TidyDensity provides comprehensive parameter estimation capabilities to fit probability distributions to empirical data using multiple statistical methods.
Overview
Parameter estimation allows you to:
- Fit distributions to your empirical data
- Estimate distribution parameters from observed values
- Compare theoretical vs empirical distributions
- Select best-fitting distribution using AIC
- Validate distributional assumptions
Estimation Methods
TidyDensity uses three primary estimation methods:
1. Maximum Likelihood Estimation (MLE)
What it is:
- Finds parameters that maximize the likelihood of observing your data
- Most commonly used method
- Asymptotically efficient
When to use:
- Large sample sizes (n > 30)
- When you need optimal statistical properties
- Default choice for most applications
Characteristics:
- Asymptotically unbiased
- Minimum variance for large samples
- Requires iterative computation
2. Method of Moments Estimation (MME)
What it is:
- Matches sample moments (mean, variance) to theoretical moments
- Often produces same results as MLE for common distributions
- Computationally simpler
When to use:
- Quick approximations needed
- Educational purposes
- When MLE is computationally expensive
Characteristics:
- Easy to compute
- Intuitive interpretation
- May be less efficient than MLE
3. Minimum Variance Unbiased Estimation (MVUE)
What it is:
- Provides unbiased estimates with minimum variance
- Uses correction factors for small samples
- Often same as MLE for large samples
When to use:
- Small sample sizes
- When unbiasedness is critical
- Comparing with MLE
Characteristics:
- Unbiased for any sample size
- Minimum variance among unbiased estimators
- May differ from MLE for small samples
Basic Usage
Simple Parameter Estimation
# Your empirical data
data <- mtcars$mpg
# Estimate normal distribution parameters
result <- util_normal_param_estimate(data, .auto_gen_empirical = TRUE)

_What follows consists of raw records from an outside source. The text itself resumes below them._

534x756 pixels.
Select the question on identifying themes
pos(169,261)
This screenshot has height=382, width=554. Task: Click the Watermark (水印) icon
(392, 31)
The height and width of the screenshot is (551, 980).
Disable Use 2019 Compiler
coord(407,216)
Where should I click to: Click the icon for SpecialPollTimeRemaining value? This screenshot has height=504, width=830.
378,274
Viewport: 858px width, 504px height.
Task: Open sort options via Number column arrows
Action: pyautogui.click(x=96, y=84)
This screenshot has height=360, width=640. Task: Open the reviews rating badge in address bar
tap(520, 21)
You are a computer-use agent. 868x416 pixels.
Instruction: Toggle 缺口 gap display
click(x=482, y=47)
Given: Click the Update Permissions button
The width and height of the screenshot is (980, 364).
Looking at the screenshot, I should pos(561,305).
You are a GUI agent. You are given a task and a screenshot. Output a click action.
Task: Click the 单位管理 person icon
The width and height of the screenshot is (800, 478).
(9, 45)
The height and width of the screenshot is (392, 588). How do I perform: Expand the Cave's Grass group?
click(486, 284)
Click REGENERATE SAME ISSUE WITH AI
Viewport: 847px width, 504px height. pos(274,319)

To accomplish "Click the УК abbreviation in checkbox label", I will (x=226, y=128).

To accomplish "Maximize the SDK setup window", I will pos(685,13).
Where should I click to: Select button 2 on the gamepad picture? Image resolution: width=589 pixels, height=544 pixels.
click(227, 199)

# View parameter estimates
result$parameter_tbl
#> # A tibble: 2 × 8
#> dist_type samp_size min max method mu stan_dev shape_ratio
#> <chr> <int> <dbl> <dbl> <chr> <dbl> <dbl> <dbl>
#> 1 Gaussian 32 10.4 33.9 EnvStats_MME_MLE 20.1 5.93 3.39
#> 2 Gaussian 32 10.4 33.9 EnvStats_MVUE 20.1 6.03 3.33Understanding the Output
The function returns a list with several components including parameter estimates from different methods.
Visualizing the Fit
# Plot empirical vs fitted distribution
result$combined_data_tbl |>
tidy_combined_autoplot()
This creates a plot comparing:
- Your empirical data (density plot)
- Fitted distribution from MLE/MME
- Fitted distribution from MVUE
Comparing Methods
Example: Normal Distribution
# Generate some sample data
sample_data <- rnorm(100, mean = 50, sd = 10)
# Estimate parameters
estimates <- util_normal_param_estimate(sample_data)
# View both methods
estimates$parameter_tbl
#> # A tibble: 2 × 8
#> dist_type samp_size min max method mu stan_dev shape_ratio
#> <chr> <int> <dbl> <dbl> <chr> <dbl> <dbl> <dbl>
#> 1 Gaussian 100 26.9 71.9 EnvStats_MME_MLE 50.4 8.67 5.81
#> 2 Gaussian 100 26.9 71.9 EnvStats_MVUE 50.4 8.71 5.78Understanding Differences
For Normal Distribution:
- MLE/MME: Uses sample standard deviation with n-1 denominator
- MVUE: Corrects for bias in small samples
When n is large: MLE and MVUE converge
When n is small: MVUE provides better unbiased estimate
Example: Gamma Distribution
# Generate gamma-distributed data
sample_data <- rgamma(50, shape = 2, rate = 0.5)
# Estimate parameters
estimates <- util_gamma_param_estimate(sample_data, .auto_gen_empirical = TRUE)
# Compare estimates
estimates$parameter_tbl
#> # A tibble: 3 × 10
#> dist_type samp_size min max mean variance method shape scale shape_ratio
#> <chr> <int> <dbl> <dbl> <dbl> <dbl> <chr> <dbl> <dbl> <dbl>
#> 1 Gamma 50 0.306 11.2 3.83 2.50 NIST_M… 2.34 1.64 1.43
#> 2 Gamma 50 0.306 11.2 3.83 2.50 EnvSta… 2.29 1.64 1.40
#> 3 Gamma 50 0.306 11.2 3.83 2.50 EnvSta… 2.21 1.64 1.35
# Visualize fit
estimates$combined_data_tbl |>
tidy_combined_autoplot()
Example: Exponential Distribution
# Generate exponential data
sample_data <- rexp(75, rate = 0.5)
# Estimate rate parameter
estimates <- util_exponential_param_estimate(sample_data, .auto_gen_empirical = TRUE)
estimates$parameter_tbl
#> # A tibble: 1 × 8
#> dist_type samp_size min max mean variance method rate
#> <chr> <int> <dbl> <dbl> <dbl> <dbl> <chr> <dbl>
#> 1 Exponential 75 0.00970 11.2 1.93 4.43 NIST_MME 0.518Model Selection with AIC
What is AIC?
Akaike Information Criterion (AIC) helps compare different distribution models:
- Lower AIC = Better fit
- Balances goodness-of-fit with model complexity
- Used for model selection
AIC Functions
Pattern: util_[distribution]_aic()
# Example data
data <- mtcars$mpg
# Calculate AIC for different distributions
normal_aic <- util_normal_aic(.x = data)
gamma_aic <- util_gamma_aic(.x = data)
lognormal_aic <- util_lognormal_aic(.x = data)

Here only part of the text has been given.